Misses return None, or a default for direct fuzzy_get helpers:

print(products.fuzzy_find_one("Coffee Grinder"))  # None
print(catalog.fuzzy_get("Coffee Grinder", default=0))  # 0

Choosing a Collection

Need	Collection
Ordered values, duplicates allowed, mutable	`FuzzyList`
Ordered values, duplicates allowed, immutable	`FuzzyTuple`
Unique values, mutable	`FuzzySet`
Unique values, immutable and hashable	`FrozenFuzzySet`
Key to value mapping, mutable	`FuzzyDict`
Key to value mapping, immutable	`FrozenFuzzyDict`

Choose by data model first:

Use a sequence when order, duplicates, or positions matter.
Use a set when values are unique and the value itself is the result.
Use a dict when a fuzzy-matched key should retrieve a payload.
Use frozen collections for read-many reference data.
Use mutable collections when values are changed after construction.

Then choose an index strategy only for dict/set facades. See Index Strategies.

Practical Examples

Command palette

A command palette is an ordered list of unique or repeated labels. The result value is the command label, and the position can still be useful for UI state.

from rapidfuzz_collections import FuzzyList

commands = FuzzyList([
    "Open Settings",
    "Open Recent File",
    "Toggle Sidebar",
    "Format Document",
])

match = commands.fuzzy_find_one("format doc")
if match is not None:
    print(match.value)

Product catalog lookup

A catalog often needs fuzzy lookup by product name while returning a price, identifier, or metadata record.

from rapidfuzz_collections import FuzzyDict

catalog = FuzzyDict({
    "Alpha Phone 128GB": {"sku": "AP-128", "price": 499},
    "Beta Tablet 11 inch": {"sku": "BT-11", "price": 799},
})

item = catalog.fuzzy_find_item("beta tab 11")
if item is not None:
    print(item.key, item.value["sku"])

Tag validation

A set is useful when the matched value itself is enough. Duplicate tags are ignored, and fuzzy containment is explicit.

from rapidfuzz_collections import FuzzySet

allowed_tags = FuzzySet(["python", "machine learning", "data science"])
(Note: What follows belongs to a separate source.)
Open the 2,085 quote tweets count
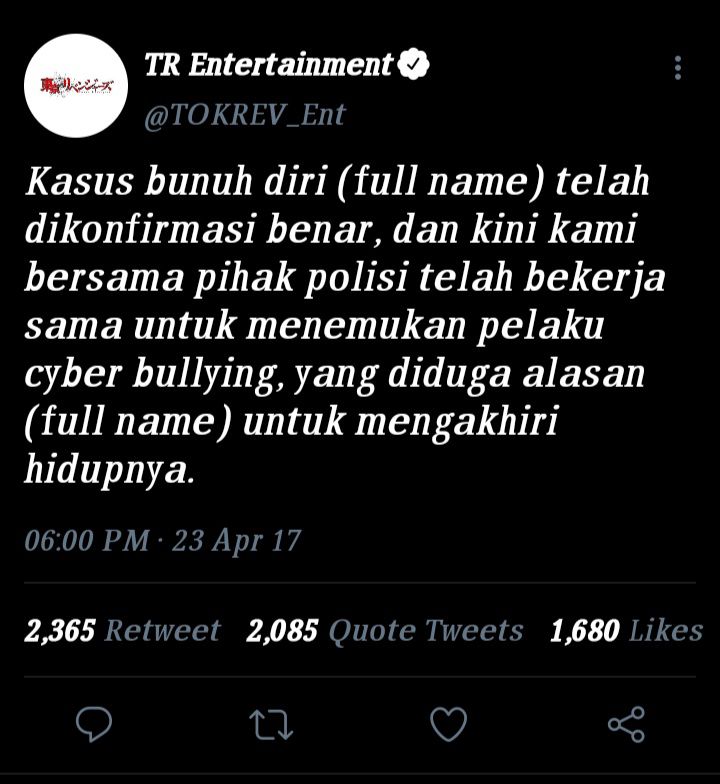Viewport: 720px width, 784px height. click(282, 630)
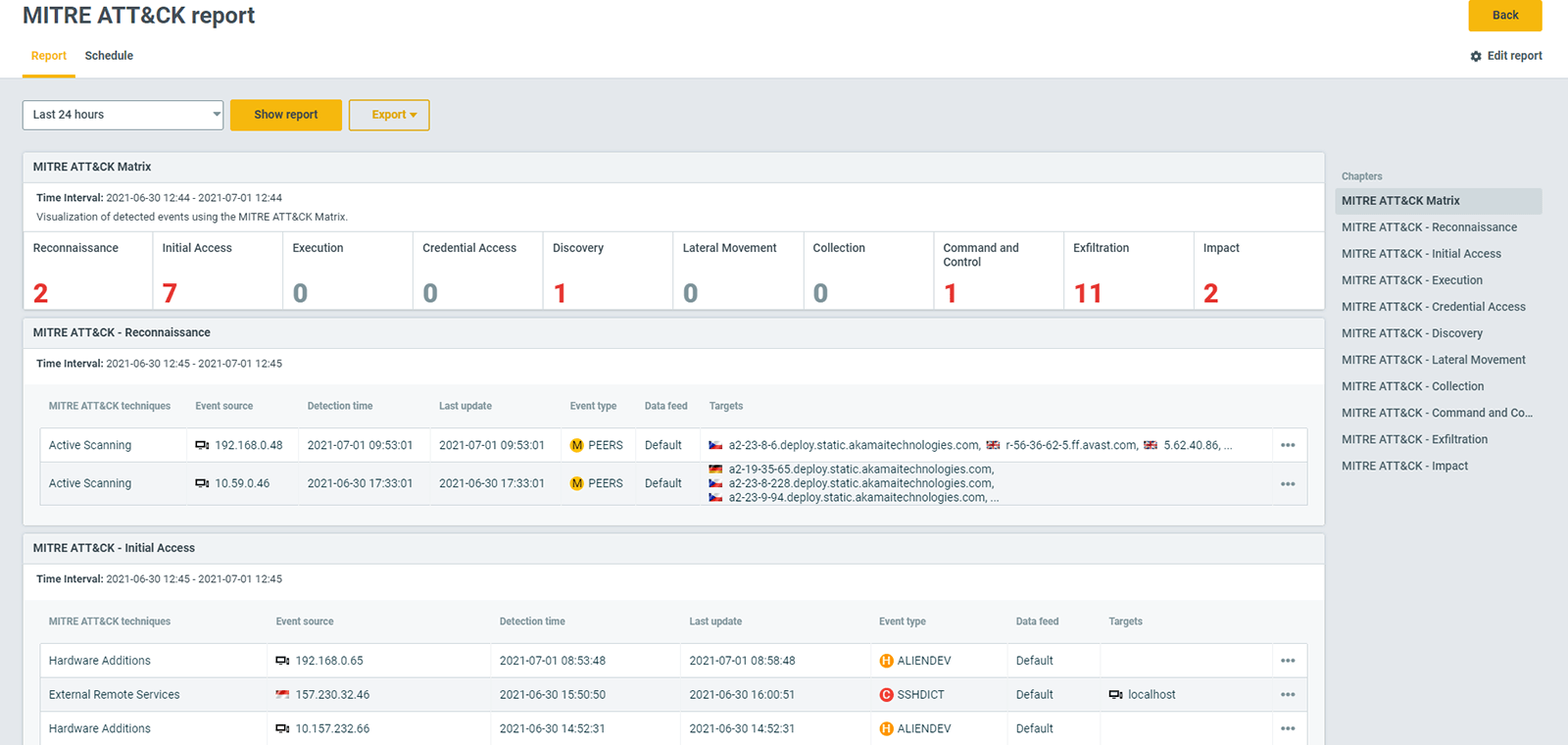Open the Last 24 hours time range dropdown
Viewport: 1568px width, 745px height.
tap(122, 115)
if allowed_tags.fuzzy_contains("machne learnig"):
    print(allowed_tags.fuzzy_get("machne learnig"))

Immutable reference table

Frozen collections are appropriate for data that is loaded once and queried many times, such as a country lookup table or a command alias map.

from rapidfuzz_collections import FrozenFuzzyDict

countries = FrozenFuzzyDict({
    "United States": "US",
    "United Kingdom": "GB",
    "Georgia": "GE",
})

print(countries.fuzzy_get("Unted Stats"))  # "US"

Custom normalizer for structured values

The collection stores original objects unchanged. The normalizer controls only what text is searched.

from rapidfuzz_collections import FuzzyList


def person_normalizer(person):
    if isinstance(person, dict):
        return f"{person['first']} {person['last']}".casefold()
    return None


people = FuzzyList(
    [
        {"first": "Ada", "last": "Lovelace", "id": 1},
        {"first": "Grace", "last": "Hopper", "id": 2},
    ],
    normalizer=person_normalizer,
)

match = people.fuzzy_find_one("grace hoppr")
print(match.value["id"])  # 2

Runnable Examples

The examples/ directory contains runnable scripts that demonstrate the library against real or inline data. Each script covers one collection class and one usage pattern.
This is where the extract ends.